Thanks to its thin and light design, Apple’s iPad Pro is a great note taking tool when combined with the optional Apple Pencil but which is the best of the seemingly endless list of note and writing apps on the AppStore?
Apple’s default Notes app is a good place to start if you just want to take a few quick notes but the current version is limited to just one pen type and a single sheet of paper which makes it unsuitable for long meetings or detailed notes.
Many Apple Pencil users really like Paper which is a free download from the AppStore. However, while it offers more pen types, it suffers from the same single page limitation as Notes so doesn’t really excite us.
If you’re looking to combine written notes with audio, Notebook from Zoho Corporation is a simple to use app which will work not just with your Pencil but also with your Apple Watch.
But for us there’s one app which blows all competition out of the water and it comes from the daddy of all note-taking brands: Moleskine.
Like the other apps listed above, Moleskine is free but it has a number of features we really love, including that it offers not just a single page to take your notes on but entire journals.

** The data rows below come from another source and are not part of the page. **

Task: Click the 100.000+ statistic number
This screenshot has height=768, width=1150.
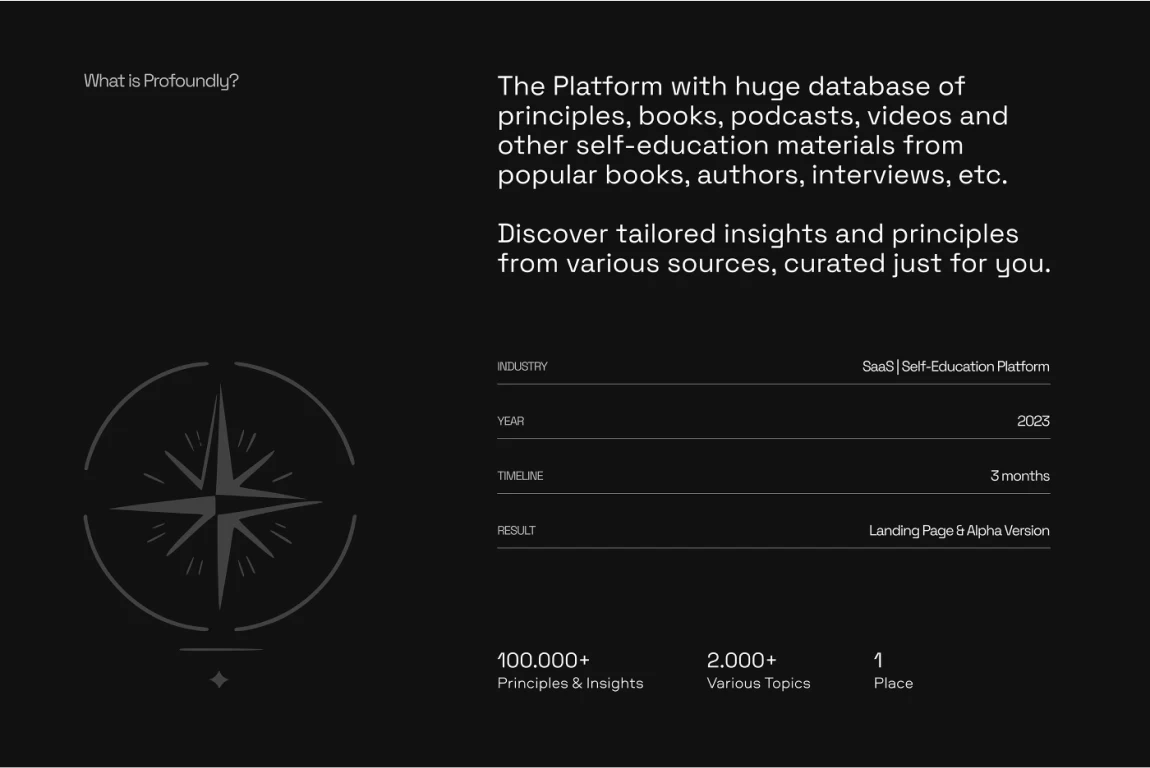Action: point(543,660)
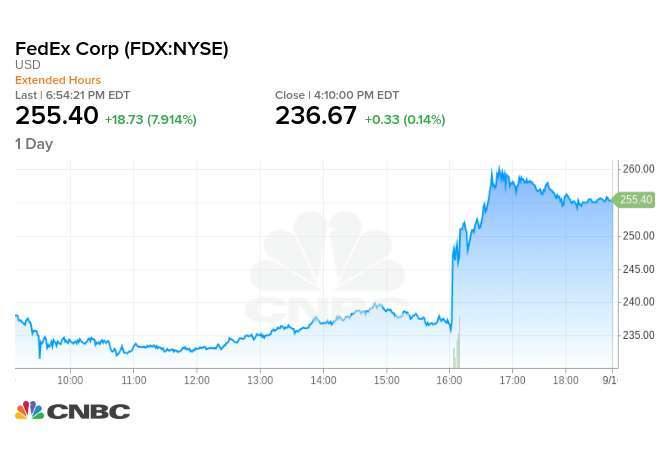Click the +18.73 (7.914%) change value
The image size is (670, 450).
click(x=151, y=120)
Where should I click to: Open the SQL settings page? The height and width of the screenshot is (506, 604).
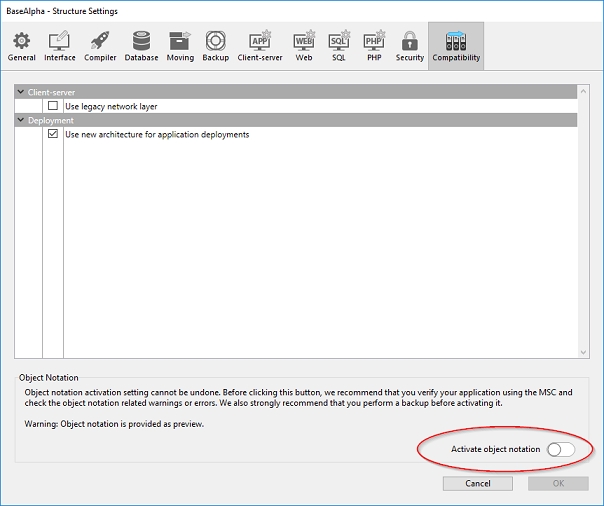[x=339, y=45]
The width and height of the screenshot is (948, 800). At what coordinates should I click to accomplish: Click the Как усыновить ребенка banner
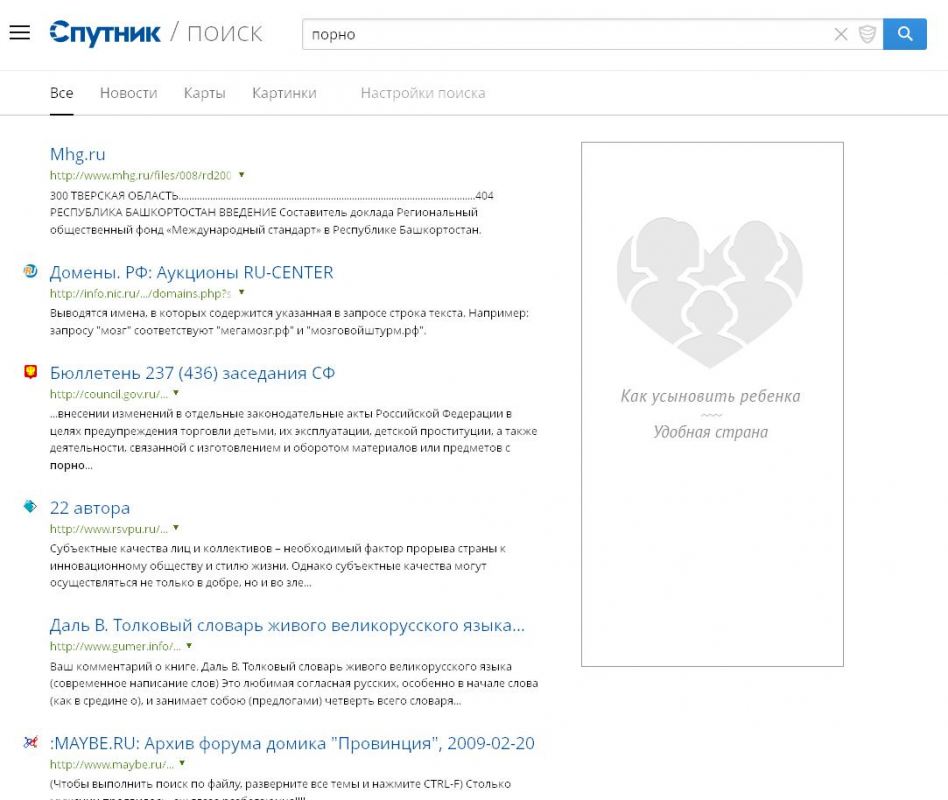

The app opens into a book shelf screen which includes a choice of blank journals with various paper types – plain, ruled, squared, storyboard and weekly planner.
You can create as many of these free journals as you like and the ability to name them means you can have one per project or course.
There are also some optional paid-for journals including ones for recipes and travellers.
Open a journal and you have a choice of a paint brush, pencil, ballpoint and highlighter, a simple slider to increase or decrease the ink’s thickness and a handy colour wheel.
You can also easily change the paper type if you change your mind, and import photos from the iPad’s camera app.
For us the app’s choice and speedy, lag free performance makes it the best of the pick – especially for business users wanting to project a serious image in meetings – and the user experience is so immersive that you can quickly forget you’re writing on a glass screen and not in a paper book.